Temporal resolution is the time it takes to make two images of the same spot. All these years we've been using photos from third-party satellites like Sentinel 2 and Landsat 8, and by supplementing this data with images from EOS SAT-1, we will reach even better revisit times for all our clients' areas of interest.

Spatial resolution defines the area covered by one pixel in a satellite photo. NASA's Landsat has a 15-meter resolution, which means one pixel covers an area of 15x15 meters, while EOS SAT-1 has a 3-meter resolution, and we are able to reduce it to 1,5 meters via a panchromatic band.

Now it's clear how EOS SAT-1 is different in terms of technical characteristics. But what about its purpose? You have been using third-party satellites for agriculture needs before; is your own satellite different in this regard?

Apart from addressing 'ordinary' agriculture needs, new data from EOS SAT-1 will help solve various climatic issues. This became possible because lately we've been focusing on the idea of sustainable agriculture, and one of its scientific challenges is finding ways to tackle and adapt to climate change.

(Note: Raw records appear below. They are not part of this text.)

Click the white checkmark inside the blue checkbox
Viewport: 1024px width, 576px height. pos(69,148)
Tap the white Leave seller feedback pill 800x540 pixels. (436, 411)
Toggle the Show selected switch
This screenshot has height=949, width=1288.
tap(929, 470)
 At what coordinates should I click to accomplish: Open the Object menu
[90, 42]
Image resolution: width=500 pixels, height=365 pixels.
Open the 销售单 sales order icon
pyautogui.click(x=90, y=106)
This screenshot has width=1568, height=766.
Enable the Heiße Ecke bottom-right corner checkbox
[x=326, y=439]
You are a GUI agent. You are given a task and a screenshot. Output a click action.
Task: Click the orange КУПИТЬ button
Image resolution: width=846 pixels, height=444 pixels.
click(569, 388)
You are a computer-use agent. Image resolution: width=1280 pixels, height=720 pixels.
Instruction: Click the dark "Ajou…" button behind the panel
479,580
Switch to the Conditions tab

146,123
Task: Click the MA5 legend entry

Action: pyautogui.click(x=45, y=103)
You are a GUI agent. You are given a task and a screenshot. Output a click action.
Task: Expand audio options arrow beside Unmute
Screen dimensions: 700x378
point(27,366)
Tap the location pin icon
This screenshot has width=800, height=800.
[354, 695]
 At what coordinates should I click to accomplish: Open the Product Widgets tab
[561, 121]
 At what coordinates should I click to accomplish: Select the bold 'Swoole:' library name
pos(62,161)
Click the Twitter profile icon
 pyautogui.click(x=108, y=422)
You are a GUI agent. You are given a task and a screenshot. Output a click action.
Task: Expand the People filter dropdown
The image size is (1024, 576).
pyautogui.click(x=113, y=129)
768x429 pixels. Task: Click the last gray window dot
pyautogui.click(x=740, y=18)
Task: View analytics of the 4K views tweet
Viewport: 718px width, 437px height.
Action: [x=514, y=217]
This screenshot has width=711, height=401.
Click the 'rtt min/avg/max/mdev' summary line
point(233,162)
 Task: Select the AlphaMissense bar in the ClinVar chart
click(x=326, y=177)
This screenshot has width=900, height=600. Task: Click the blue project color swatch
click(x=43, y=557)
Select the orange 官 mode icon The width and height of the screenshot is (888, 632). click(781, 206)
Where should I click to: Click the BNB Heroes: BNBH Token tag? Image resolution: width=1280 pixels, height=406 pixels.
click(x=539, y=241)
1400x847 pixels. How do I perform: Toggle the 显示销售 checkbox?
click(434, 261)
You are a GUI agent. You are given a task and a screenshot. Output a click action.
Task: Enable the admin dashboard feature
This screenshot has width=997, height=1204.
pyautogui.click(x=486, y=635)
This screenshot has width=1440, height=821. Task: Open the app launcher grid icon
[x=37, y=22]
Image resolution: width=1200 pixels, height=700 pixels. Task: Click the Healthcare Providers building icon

A webinar where Oleksandr Kryvoshein and his colleagues explain how EOS SAT is beneficial for sustainable agriculture. Video: EOS Data Analytics

For instance, the EOS SAT constellation will help solve different problems concerning CO2 levels because its data will allow an accurate estimation of soil carbon sequestration. And features like improved yield estimation and anomaly detection are already helping to avoid food supply crises and produce more with less, the challenges caused mostly by climate changes, all over the world.

This is very inspiring. Thank you for the interview. One last question: what do you find the most amazing thing about the EOS SAT constellation?

Well, let's imagine a situation on the field: the total biomass of the crop is large, the vegetation indices show high values, but the actual yield appears to be... unexpectedly small. Often, it happens because of the lack of warmth or rainfall during the sustainable development stage of the crop, which makes it impossible for the grains to reach their final size, so to say.

To prevent such situations, we create a multifaceted biophysical model that helps us track agrometeorological conditions of the crop throughout the whole vegetation period and deliver more precise insights and predictions about it for our end users.

New data provided by EOS SAT will help us calibrate this model even further, and I can't wait to see how it will show itself in future predictions and estimations and become an indispensable part of efforts aimed at fighting climate change.